*** Block opens ***

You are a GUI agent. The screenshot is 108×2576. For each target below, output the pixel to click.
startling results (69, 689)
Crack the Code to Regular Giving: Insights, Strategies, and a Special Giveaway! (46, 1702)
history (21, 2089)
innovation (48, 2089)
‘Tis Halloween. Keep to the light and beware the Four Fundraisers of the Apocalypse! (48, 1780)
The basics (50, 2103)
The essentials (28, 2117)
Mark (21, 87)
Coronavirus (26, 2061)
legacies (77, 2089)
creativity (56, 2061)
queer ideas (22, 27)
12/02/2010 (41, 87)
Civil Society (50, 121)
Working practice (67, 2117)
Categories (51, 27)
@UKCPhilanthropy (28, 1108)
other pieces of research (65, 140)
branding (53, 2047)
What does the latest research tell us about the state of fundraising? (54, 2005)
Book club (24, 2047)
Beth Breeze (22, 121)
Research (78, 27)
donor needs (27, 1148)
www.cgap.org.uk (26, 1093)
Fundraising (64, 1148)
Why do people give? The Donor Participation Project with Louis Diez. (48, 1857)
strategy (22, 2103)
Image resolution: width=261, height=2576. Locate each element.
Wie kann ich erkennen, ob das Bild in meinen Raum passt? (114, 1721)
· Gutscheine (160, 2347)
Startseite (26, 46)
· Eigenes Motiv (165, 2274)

*** Block closes ***
*** Block opens ***

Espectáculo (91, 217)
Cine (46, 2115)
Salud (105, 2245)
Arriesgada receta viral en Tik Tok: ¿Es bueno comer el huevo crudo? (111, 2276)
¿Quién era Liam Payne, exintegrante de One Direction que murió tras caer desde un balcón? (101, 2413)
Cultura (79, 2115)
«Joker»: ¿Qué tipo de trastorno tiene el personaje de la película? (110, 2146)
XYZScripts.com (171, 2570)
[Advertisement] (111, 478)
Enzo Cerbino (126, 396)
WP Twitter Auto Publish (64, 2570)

*** Block closes ***

▶ Description of the task:
The lines above from the one containing "queer ideas (22, 27)" through the one containing "www.cgap.org.uk (26, 1093)" are to be set down exactly, and no others.

▶ Output below:
queer ideas (22, 27)
12/02/2010 (41, 87)
Civil Society (50, 121)
Working practice (67, 2117)
Categories (51, 27)
@UKCPhilanthropy (28, 1108)
other pieces of research (65, 140)
branding (53, 2047)
What does the latest research tell us about the state of fundraising? (54, 2005)
Book club (24, 2047)
Beth Breeze (22, 121)
Research (78, 27)
donor needs (27, 1148)
www.cgap.org.uk (26, 1093)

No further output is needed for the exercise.